Task => Please print the data shown below without any alteration.

Records for this task =>
____

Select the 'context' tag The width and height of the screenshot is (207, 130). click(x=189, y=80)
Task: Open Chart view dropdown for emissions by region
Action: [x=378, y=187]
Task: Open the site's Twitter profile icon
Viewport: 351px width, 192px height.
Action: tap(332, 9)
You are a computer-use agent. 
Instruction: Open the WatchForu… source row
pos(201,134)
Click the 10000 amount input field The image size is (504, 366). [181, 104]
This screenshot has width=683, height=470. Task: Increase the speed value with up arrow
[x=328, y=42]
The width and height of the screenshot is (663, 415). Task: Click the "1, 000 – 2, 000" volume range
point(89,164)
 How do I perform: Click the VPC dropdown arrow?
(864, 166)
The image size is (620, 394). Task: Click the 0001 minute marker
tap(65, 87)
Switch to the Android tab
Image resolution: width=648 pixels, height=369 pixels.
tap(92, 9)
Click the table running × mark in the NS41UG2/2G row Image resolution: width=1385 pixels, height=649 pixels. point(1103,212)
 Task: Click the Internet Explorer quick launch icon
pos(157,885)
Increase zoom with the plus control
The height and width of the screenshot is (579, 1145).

____

Exercise output =>
Select the 'context' tag The width and height of the screenshot is (207, 130). click(x=189, y=80)
Task: Open Chart view dropdown for emissions by region
Action: [x=378, y=187]
Task: Open the site's Twitter profile icon
Viewport: 351px width, 192px height.
Action: tap(332, 9)
You are a computer-use agent. 
Instruction: Open the WatchForu… source row
pos(201,134)
Click the 10000 amount input field The image size is (504, 366). [181, 104]
This screenshot has width=683, height=470. Task: Increase the speed value with up arrow
[x=328, y=42]
The width and height of the screenshot is (663, 415). Task: Click the "1, 000 – 2, 000" volume range
point(89,164)
 How do I perform: Click the VPC dropdown arrow?
(864, 166)
The image size is (620, 394). Task: Click the 0001 minute marker
tap(65, 87)
Switch to the Android tab
Image resolution: width=648 pixels, height=369 pixels.
tap(92, 9)
Click the table running × mark in the NS41UG2/2G row Image resolution: width=1385 pixels, height=649 pixels. point(1103,212)
 Task: Click the Internet Explorer quick launch icon
pos(157,885)
Increase zoom with the plus control
The height and width of the screenshot is (579, 1145).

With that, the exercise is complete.